The Symbian Foundation has announced that its mobile operating system will become completely open-source from today.
The newly branded ‘Symbian Platform’ is available for anyone to muck about with right now on the developer Web site. Symbian will be hoping that making its code open to everyone will encourage more third parties to start developing applications for the platform, whether for mobile phones or any other kind of device.
Still the world’s most widely used smart phone OS, Symbian was once the most popular for developers too, but the platform’s fortunes have dwindled since the meteoric rise of the iPhone and to a lesser extent Android, which has been open-source from day one. Hopefully making the system open to anyone who fancies a crack at building something amazing — or more likely, port their amazing iPhone app — will spark some creativity in the developer community.
Migrating Symbian to an open-source licence is no mean feat.

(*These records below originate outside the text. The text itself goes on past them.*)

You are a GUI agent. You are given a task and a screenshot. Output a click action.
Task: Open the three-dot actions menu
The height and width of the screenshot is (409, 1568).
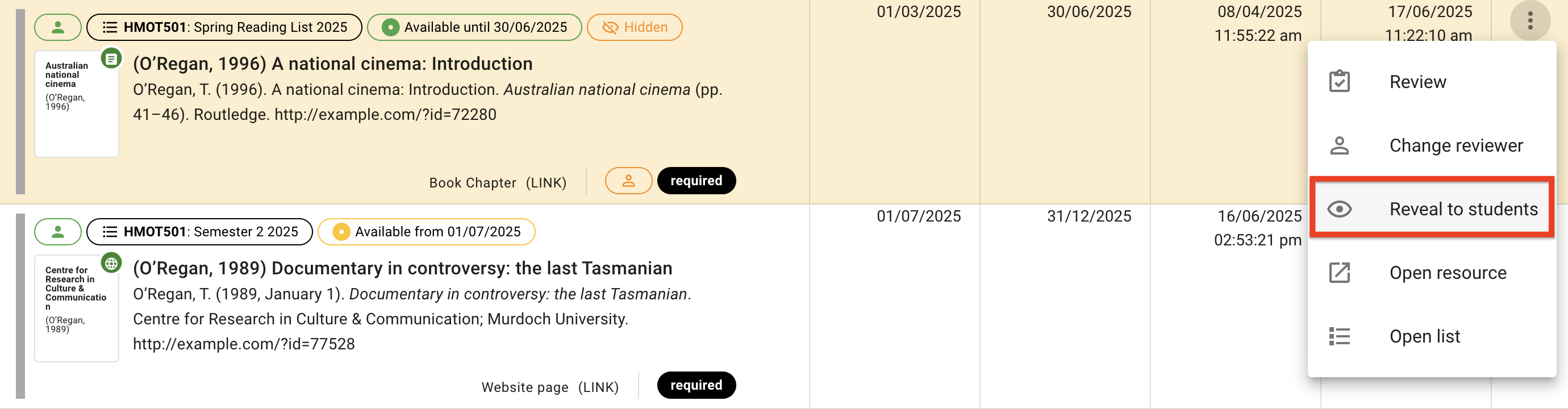(1532, 20)
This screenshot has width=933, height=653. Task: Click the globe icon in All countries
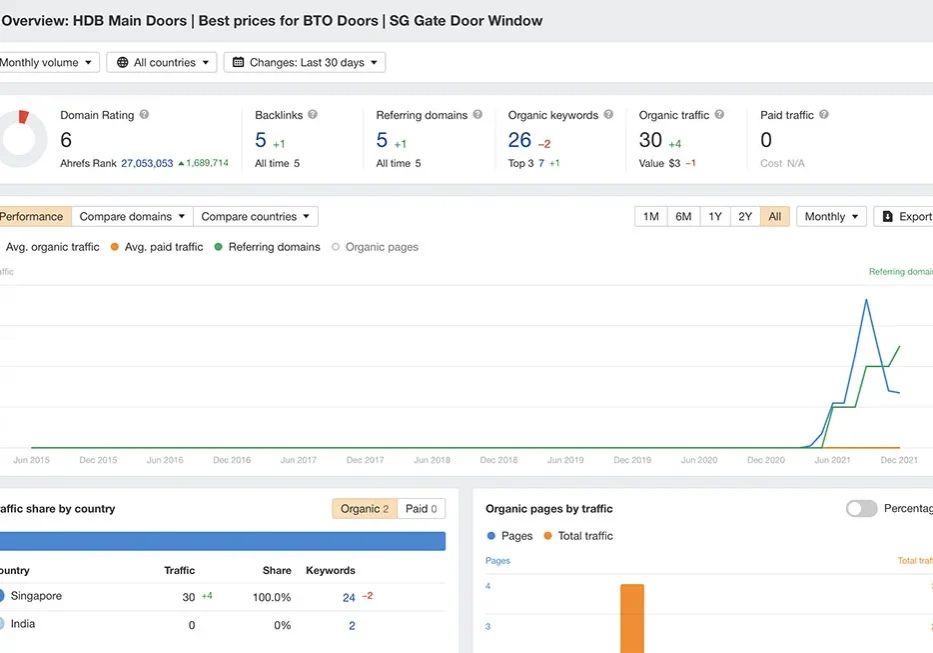tap(123, 63)
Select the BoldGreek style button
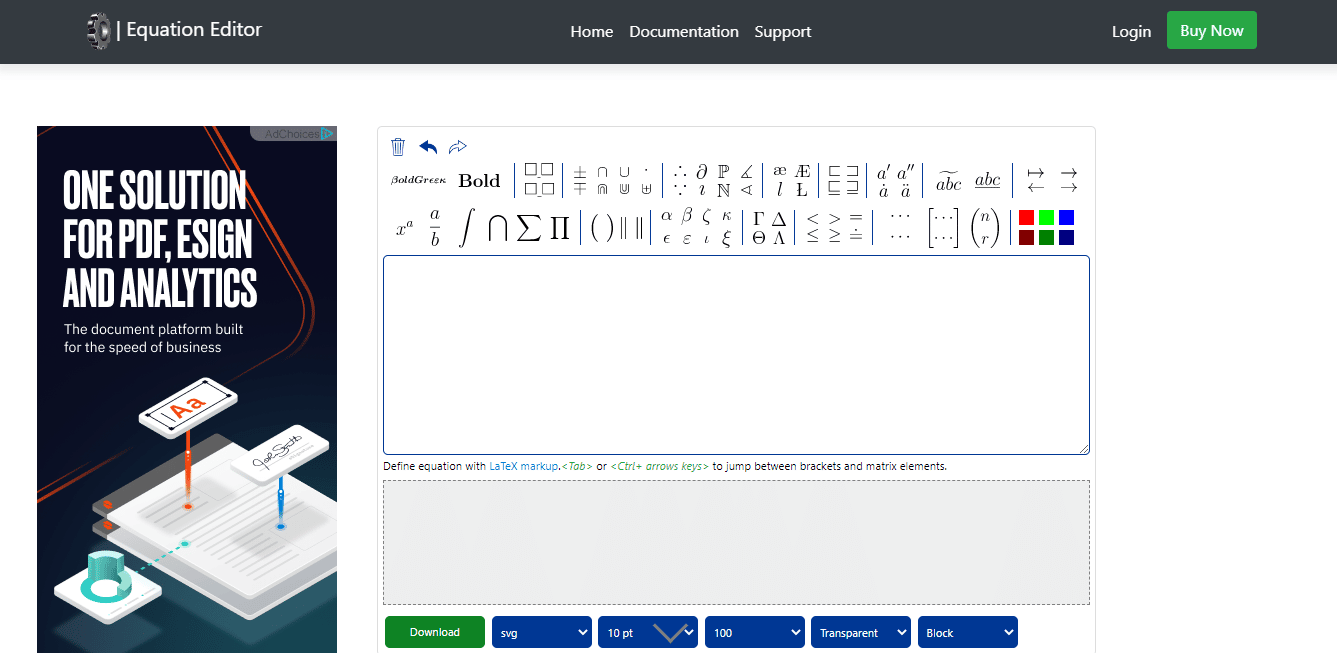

Considering how many different companies have contributed to the platform over the years, all of whom will have to have been negotiated with, the fact that this has been achieved in under two years, and four months earlier than scheduled, is pretty impressive.
The project to make Symbian open was announced back in 2008, the same year Nokia purchased the Symbian software. Although Nokia has helped move the platform towards an open-source future, Lee Williams of the Symbian Foundation told BBC News that it hopes to reduce the mobile phone giant’s input to “no more than 50 per cent” by mid-2011.
Symbian is now held under the Eclipse Public License.